**TEXT SEGMENT**
·····
By: Tierra Ortiz-Rodriguez, M.Ed., LPC Intern

Love it or hate it, V-Day holds a special place in our collective conscience, as this is a holiday that compels us to take stock of how much love is in our lives or missing from it. Valentine’s Day can bring joy for the happy couple or distress for the single person longing for relationship. For the job seeker, Valentine’s Day can evoke dissatisfaction about being jobless when there is real need and longing for employment.

Whether you’re a lonely single looking for love or a concerned job seeker looking for the next big opportunity, here are 8 simple “Love Principles” to encourage you on your journey.

  • First of all, you are not alone in this nor are you the only person going through this! Also, your feelings are OK and normal. The thing that many people identify as most helpful when they go to the Job Search Support Group at the Montrose Center is the realization that others face common struggles. In the process of meeting fellow job seekers, you get exposed to new ideas, learn new or more effective job search strategies, and even exchange job leads and resources with others. Social connection is as vital for the single person as it is for the job seeker.
  • Searching for work is really about finding a good match between your skills, interests, and abilities and the position, company, and industry. As a job seeker, your relationship status is “dating” and your task is to develop your selection criteria for evaluating different partners based on assessment of your needs, preferences, and values. When you know what you want, you are able to channel your energy into pursuing those goals. Job seekers are understandably nervous when they go on “dates,” or interviews. To help calm the nerves, remember it’s a two-way street. Just as employers are evaluating you, you are also evaluating the employer to determine if they are compatible for you. People often feel they have to be 100% compatible with their jobs, but in reality you’re in fairly good shape if your job can meet 70% of your needs.
  • It is a match made in heaven when people are able to find and do meaningful work. Passion about your work makes it possible to tolerate that 30% that does not match your ideal. When you are motivated by work you love, it helps you be more willing to take risks, sacrifice, and endure hardship. Often people come to the Job Search Support Group discouraged after a prolonged job search that has not yielded a job offer, and we like to remind them to think about the reasons why they are doing this in the first place. In the words of a famous existentialist, a person “who has a why to live can bear with almost any how.”
  • The world of work is in constant flux, but one thing that stays the same is the fact we most often land a job through our social network. One of the most effective and most underutilized of job search strategies is networking. Not surprisingly this is also the most intimidating! Building relationships is a skill-set that takes practice and patience, and don’t forget courage. We invite you to come practice networking in the safe and affirming space of the Job Search Support Group.
  • Many people are heart-broken about being out of the workforce for extended periods of time, losing a job, getting fired, or feeling stuck in a job with little opportunity for growth and advancement. Many people struggle with unique challenges, such as disability, prior incarceration, age discrimination, etc. Not to mention, job seekers are especially sensitive to feeling rejected. We know it’s not easy and we understand it feels uncertain and vulnerable. The Job Search Support Group is here to support you along the journey and provides a meeting place where you can develop tools to improve your job search and build courage to do the necessary tasks.
·····
**SUPPLIED DATA**
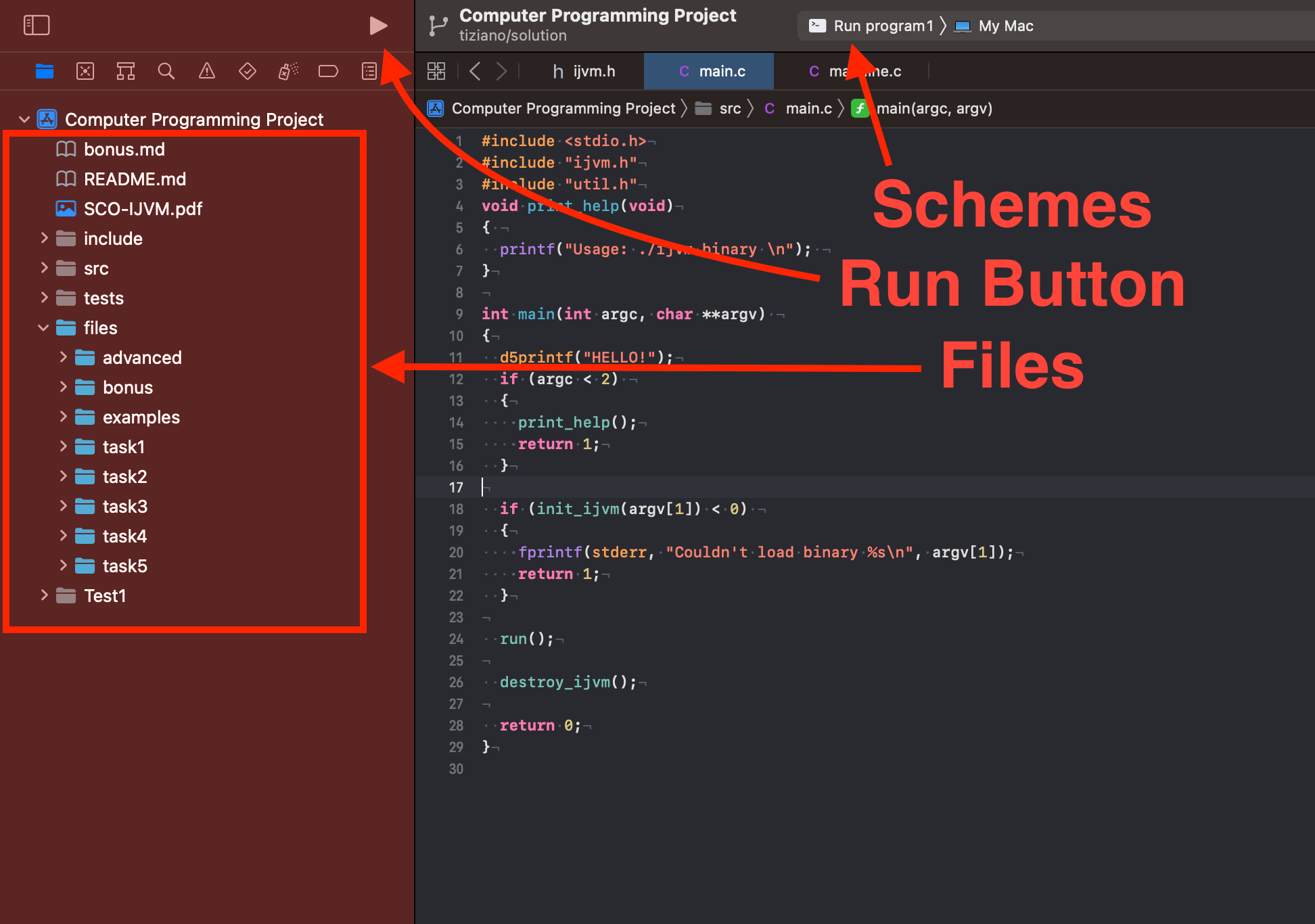Open the Issue navigator warning triangle

coord(206,70)
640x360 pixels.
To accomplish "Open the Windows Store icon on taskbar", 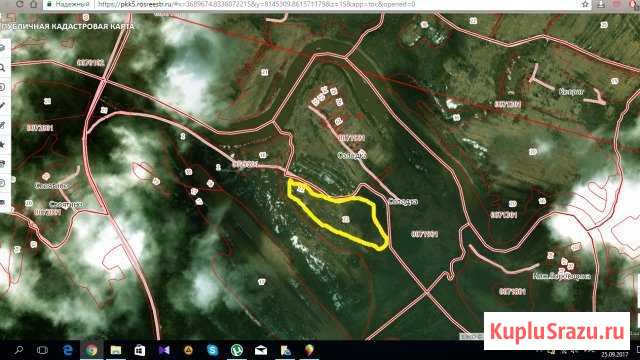I will 140,350.

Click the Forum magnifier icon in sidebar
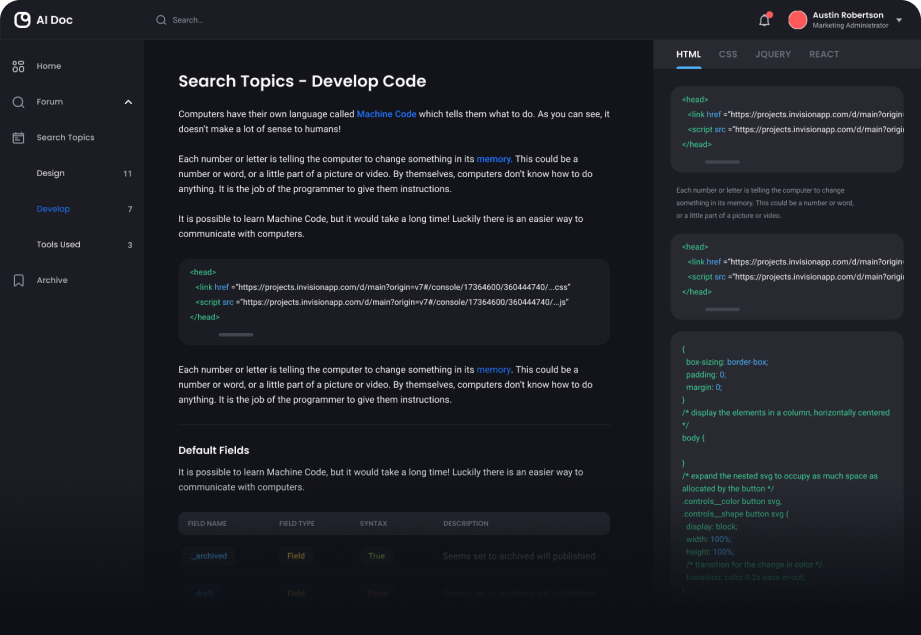[18, 102]
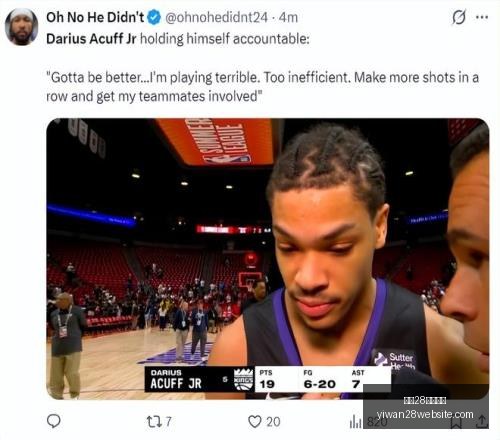Image resolution: width=500 pixels, height=440 pixels.
Task: Click the like count number 20
Action: pyautogui.click(x=273, y=422)
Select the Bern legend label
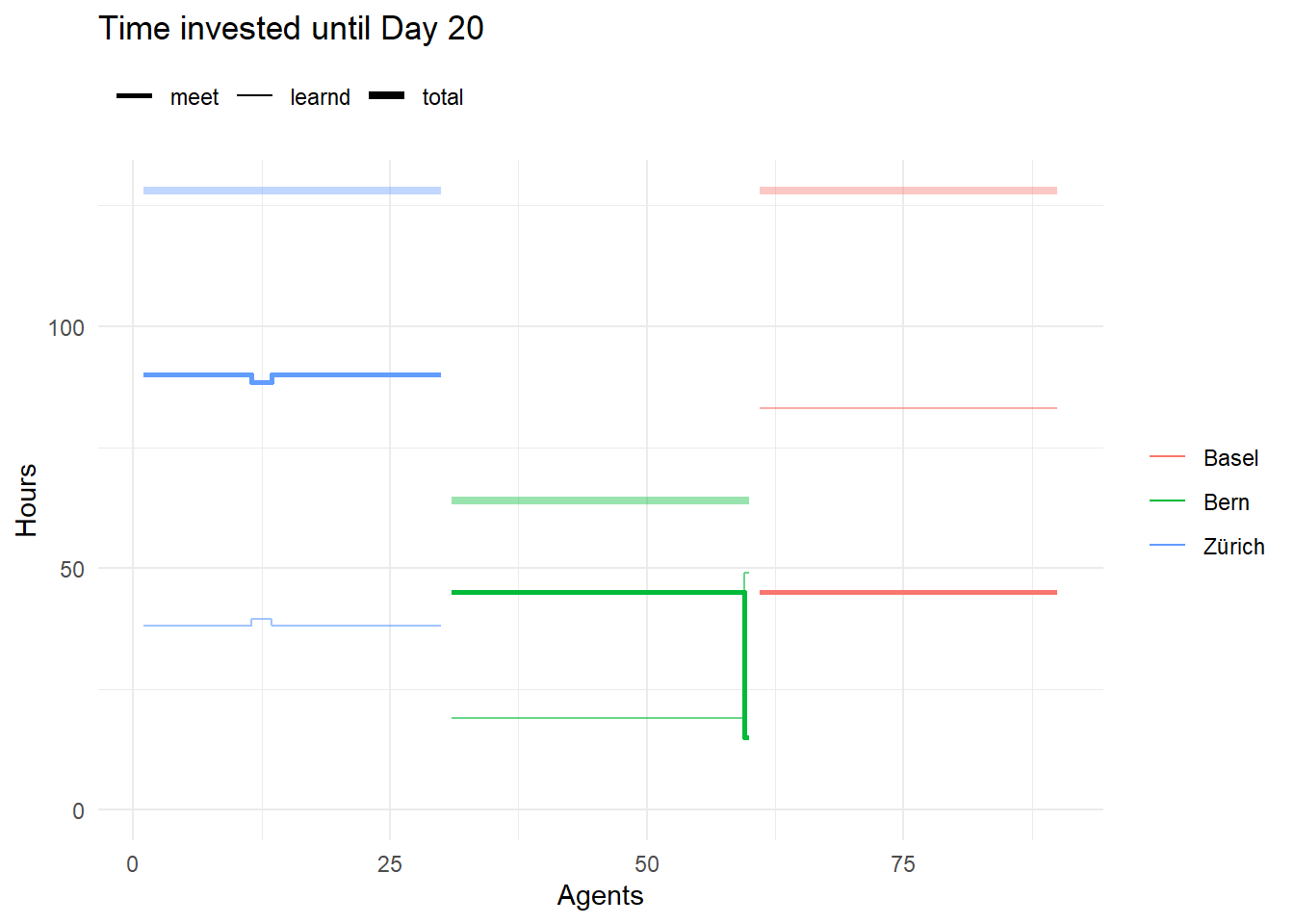The height and width of the screenshot is (924, 1294). pyautogui.click(x=1226, y=502)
·····
**TASKS**
- A) Please repeat the Valentine's Day article word for word, beginning at the words "Whether you’re a" and stopping after "the job seeker.".
- B) In one to three sentences, explain why the Valentine's Day article says passion about one's work matters.
The records aren't needed for this work.

**SOLVED PROBLEMS**
- A)
Whether you’re a lonely single looking for love or a concerned job seeker looking for the next big opportunity, here are 8 simple “Love Principles” to encourage you on your journey.

  • First of all, you are not alone in this nor are you the only person going through this! Also, your feelings are OK and normal. The thing that many people identify as most helpful when they go to the Job Search Support Group at the Montrose Center is the realization that others face common struggles. In the process of meeting fellow job seekers, you get exposed to new ideas, learn new or more effective job search strategies, and even exchange job leads and resources with others. Social connection is as vital for the single person as it is for the job seeker.

- B) Passion about your work makes it possible to tolerate the 30% of a job that does not match your ideal. Being motivated by work you love also helps you be more willing to take risks, sacrifice, and endure hardship.